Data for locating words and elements
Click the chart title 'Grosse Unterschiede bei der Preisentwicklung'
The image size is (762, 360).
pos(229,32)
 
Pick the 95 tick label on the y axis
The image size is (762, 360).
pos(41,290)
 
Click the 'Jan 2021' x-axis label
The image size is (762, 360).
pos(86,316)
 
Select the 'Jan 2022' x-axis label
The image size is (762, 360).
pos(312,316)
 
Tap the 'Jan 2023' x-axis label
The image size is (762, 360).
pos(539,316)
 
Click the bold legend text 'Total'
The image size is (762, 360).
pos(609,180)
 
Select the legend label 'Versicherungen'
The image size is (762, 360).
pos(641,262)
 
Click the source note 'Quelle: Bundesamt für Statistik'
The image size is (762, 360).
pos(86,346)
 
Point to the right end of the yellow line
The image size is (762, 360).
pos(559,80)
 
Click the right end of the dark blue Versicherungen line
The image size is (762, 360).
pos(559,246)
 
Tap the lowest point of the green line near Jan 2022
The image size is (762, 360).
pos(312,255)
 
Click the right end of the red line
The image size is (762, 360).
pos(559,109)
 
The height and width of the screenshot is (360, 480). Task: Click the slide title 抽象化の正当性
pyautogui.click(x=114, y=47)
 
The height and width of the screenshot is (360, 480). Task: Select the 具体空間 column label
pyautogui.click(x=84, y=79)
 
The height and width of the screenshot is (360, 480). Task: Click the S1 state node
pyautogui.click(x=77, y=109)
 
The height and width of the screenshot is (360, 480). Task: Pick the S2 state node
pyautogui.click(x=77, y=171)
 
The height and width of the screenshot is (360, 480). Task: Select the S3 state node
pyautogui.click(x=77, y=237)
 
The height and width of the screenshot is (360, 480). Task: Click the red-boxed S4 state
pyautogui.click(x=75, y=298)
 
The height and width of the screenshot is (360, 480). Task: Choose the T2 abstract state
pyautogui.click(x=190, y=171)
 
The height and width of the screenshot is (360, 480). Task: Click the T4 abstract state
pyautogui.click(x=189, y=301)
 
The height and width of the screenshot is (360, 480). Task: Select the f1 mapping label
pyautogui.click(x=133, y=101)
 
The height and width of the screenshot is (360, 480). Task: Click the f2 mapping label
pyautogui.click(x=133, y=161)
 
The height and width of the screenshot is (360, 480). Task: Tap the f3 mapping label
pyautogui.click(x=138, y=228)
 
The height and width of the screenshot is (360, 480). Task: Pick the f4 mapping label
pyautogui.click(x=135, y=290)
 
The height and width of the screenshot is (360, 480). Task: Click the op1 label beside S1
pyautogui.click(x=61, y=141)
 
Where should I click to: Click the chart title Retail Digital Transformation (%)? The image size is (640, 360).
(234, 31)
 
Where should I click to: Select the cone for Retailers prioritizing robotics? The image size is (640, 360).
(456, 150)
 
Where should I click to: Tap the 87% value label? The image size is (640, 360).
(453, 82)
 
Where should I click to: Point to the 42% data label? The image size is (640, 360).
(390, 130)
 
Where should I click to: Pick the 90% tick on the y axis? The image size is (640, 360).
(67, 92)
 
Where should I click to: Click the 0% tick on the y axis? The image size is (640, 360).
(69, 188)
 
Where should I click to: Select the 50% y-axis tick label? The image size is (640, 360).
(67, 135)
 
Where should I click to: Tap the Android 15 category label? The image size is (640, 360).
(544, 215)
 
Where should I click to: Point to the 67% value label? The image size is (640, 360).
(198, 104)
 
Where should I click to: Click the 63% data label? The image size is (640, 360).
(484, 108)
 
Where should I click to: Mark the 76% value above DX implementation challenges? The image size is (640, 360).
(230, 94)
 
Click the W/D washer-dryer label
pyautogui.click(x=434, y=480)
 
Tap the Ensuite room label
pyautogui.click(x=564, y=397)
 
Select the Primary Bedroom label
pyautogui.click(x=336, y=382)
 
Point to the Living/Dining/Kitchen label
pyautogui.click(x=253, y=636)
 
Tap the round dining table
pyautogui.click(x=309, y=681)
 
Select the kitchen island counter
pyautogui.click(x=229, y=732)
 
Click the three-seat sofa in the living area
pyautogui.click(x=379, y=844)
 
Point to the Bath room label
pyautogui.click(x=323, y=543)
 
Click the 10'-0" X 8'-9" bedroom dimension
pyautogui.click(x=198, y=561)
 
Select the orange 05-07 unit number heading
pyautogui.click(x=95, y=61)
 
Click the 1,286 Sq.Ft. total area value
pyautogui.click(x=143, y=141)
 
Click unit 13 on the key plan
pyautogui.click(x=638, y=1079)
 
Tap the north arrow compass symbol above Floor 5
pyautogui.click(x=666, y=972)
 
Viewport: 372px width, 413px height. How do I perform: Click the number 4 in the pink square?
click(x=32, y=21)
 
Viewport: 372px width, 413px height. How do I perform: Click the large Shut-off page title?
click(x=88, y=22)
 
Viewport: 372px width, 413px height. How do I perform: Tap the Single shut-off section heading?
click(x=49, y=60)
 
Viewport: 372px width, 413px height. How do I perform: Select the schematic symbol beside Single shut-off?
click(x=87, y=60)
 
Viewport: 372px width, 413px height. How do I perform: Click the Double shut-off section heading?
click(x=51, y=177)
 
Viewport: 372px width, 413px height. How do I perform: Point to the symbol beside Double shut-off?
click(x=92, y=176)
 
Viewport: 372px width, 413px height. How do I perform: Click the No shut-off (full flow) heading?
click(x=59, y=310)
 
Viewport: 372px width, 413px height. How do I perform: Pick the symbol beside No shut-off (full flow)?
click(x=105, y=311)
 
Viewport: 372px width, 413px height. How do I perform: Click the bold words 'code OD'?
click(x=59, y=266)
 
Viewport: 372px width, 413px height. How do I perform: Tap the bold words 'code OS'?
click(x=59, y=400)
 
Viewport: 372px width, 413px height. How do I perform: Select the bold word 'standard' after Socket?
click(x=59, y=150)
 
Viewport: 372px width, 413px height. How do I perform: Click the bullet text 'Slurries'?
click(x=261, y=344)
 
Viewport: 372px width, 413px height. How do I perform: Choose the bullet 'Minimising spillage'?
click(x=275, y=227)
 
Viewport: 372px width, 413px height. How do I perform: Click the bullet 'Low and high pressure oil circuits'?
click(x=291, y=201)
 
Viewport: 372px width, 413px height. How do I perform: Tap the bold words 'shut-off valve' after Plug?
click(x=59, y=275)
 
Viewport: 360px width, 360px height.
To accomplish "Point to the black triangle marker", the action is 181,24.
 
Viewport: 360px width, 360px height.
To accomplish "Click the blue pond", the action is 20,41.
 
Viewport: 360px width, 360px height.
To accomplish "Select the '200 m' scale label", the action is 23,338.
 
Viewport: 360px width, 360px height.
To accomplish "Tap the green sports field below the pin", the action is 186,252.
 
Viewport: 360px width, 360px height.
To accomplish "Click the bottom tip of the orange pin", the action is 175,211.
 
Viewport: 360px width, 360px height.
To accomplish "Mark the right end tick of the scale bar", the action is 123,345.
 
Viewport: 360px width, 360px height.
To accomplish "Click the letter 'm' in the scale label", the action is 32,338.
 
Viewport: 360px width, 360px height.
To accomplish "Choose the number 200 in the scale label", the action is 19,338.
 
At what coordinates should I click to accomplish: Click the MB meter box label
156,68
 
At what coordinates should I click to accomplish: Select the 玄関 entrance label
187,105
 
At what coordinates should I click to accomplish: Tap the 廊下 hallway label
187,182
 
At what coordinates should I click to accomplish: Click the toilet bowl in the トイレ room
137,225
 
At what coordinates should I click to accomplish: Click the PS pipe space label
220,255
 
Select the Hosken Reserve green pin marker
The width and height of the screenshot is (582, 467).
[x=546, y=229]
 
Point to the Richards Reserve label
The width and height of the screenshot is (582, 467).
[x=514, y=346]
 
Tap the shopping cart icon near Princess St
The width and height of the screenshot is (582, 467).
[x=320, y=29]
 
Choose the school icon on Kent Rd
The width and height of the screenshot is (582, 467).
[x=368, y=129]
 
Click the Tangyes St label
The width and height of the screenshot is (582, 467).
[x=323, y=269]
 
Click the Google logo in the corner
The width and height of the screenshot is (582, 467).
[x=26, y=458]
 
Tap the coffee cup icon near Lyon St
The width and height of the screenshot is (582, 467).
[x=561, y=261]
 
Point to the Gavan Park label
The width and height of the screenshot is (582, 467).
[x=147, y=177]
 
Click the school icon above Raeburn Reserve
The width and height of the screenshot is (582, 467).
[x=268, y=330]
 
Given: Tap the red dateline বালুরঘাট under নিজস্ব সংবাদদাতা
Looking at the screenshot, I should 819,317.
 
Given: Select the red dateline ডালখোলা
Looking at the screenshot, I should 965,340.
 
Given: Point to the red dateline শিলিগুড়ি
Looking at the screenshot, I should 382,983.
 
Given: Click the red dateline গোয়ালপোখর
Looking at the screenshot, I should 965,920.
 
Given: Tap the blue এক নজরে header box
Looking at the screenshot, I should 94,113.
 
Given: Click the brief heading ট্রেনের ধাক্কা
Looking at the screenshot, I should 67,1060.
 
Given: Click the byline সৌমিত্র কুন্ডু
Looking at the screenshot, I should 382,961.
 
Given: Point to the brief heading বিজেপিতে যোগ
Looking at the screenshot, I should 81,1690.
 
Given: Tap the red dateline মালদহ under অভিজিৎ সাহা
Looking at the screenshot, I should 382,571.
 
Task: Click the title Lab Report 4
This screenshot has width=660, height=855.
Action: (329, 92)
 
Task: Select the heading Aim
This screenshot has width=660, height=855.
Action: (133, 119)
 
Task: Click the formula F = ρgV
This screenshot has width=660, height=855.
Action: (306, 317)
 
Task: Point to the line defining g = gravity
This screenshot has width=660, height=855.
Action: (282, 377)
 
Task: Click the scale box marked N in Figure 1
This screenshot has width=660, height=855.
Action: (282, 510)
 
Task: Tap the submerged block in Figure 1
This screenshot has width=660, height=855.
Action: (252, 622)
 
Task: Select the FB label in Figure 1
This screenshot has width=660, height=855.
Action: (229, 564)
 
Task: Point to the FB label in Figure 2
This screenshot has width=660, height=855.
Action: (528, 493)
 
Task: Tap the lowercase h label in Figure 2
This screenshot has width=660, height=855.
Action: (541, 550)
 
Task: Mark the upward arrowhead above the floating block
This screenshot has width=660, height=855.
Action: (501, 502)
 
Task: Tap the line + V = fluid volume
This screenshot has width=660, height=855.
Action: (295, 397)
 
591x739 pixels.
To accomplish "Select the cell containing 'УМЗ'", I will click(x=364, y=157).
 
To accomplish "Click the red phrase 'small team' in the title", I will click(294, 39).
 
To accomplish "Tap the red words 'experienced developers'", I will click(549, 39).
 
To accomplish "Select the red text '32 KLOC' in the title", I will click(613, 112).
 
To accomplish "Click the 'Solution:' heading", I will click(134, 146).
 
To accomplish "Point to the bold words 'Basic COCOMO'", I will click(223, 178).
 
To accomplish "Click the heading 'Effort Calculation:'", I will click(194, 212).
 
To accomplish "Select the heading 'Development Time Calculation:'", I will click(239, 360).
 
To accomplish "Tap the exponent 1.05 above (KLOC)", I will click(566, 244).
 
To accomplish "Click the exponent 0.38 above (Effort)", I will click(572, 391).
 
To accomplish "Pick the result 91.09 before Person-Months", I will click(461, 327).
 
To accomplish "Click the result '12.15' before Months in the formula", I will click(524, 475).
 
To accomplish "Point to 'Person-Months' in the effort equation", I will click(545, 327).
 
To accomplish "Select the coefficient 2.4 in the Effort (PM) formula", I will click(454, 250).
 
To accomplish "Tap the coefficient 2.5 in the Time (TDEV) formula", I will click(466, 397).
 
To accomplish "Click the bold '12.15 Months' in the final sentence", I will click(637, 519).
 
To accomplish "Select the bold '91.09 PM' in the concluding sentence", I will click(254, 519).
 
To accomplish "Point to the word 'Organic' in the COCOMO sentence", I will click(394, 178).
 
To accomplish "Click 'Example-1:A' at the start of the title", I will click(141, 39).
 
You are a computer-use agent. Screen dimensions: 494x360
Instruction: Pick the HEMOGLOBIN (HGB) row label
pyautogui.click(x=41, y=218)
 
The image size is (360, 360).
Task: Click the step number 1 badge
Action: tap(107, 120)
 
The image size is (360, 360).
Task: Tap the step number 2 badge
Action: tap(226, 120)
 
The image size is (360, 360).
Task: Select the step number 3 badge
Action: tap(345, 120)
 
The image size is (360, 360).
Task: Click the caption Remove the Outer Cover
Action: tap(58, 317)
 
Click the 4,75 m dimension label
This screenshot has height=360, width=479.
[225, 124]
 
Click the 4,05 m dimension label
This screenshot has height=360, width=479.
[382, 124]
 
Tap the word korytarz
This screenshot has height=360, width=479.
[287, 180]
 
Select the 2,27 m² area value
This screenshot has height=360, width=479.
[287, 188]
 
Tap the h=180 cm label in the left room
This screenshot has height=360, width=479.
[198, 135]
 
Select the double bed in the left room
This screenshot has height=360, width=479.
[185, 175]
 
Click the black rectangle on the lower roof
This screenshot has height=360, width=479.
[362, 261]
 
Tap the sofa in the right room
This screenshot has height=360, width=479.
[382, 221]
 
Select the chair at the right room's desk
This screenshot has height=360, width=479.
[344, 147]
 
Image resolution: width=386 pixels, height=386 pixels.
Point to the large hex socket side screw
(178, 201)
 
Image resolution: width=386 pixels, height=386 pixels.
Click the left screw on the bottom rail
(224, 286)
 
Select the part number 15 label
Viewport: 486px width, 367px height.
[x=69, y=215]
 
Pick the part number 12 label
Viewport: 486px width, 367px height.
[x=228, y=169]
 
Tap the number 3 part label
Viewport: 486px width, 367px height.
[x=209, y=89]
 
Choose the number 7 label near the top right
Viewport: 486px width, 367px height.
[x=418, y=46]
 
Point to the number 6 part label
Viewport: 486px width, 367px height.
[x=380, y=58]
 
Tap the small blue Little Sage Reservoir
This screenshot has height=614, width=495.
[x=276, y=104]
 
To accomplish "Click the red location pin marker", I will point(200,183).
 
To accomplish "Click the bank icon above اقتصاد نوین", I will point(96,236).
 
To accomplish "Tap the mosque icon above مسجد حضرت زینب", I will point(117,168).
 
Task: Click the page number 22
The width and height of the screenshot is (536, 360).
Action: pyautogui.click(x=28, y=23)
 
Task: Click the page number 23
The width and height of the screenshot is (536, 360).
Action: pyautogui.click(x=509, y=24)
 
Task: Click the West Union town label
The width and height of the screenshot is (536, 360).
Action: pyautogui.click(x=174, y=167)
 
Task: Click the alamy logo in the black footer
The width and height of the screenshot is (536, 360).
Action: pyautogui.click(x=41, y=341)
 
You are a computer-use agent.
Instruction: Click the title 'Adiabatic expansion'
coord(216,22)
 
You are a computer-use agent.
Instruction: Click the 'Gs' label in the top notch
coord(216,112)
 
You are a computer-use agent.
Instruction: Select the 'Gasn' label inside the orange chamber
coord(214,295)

* **What you are asked to do**:
Return verbatim the lines of the material from the line containing "Tap the Ensuite room label" through the line containing "pyautogui.click(x=638, y=1079)", with both of those lines included.

* **Answer**:
Tap the Ensuite room label
pyautogui.click(x=564, y=397)
 
Select the Primary Bedroom label
pyautogui.click(x=336, y=382)
 
Point to the Living/Dining/Kitchen label
pyautogui.click(x=253, y=636)
 
Tap the round dining table
pyautogui.click(x=309, y=681)
 
Select the kitchen island counter
pyautogui.click(x=229, y=732)
 
Click the three-seat sofa in the living area
pyautogui.click(x=379, y=844)
 
Point to the Bath room label
pyautogui.click(x=323, y=543)
 
Click the 10'-0" X 8'-9" bedroom dimension
pyautogui.click(x=198, y=561)
 
Select the orange 05-07 unit number heading
pyautogui.click(x=95, y=61)
 
Click the 1,286 Sq.Ft. total area value
pyautogui.click(x=143, y=141)
 
Click unit 13 on the key plan
pyautogui.click(x=638, y=1079)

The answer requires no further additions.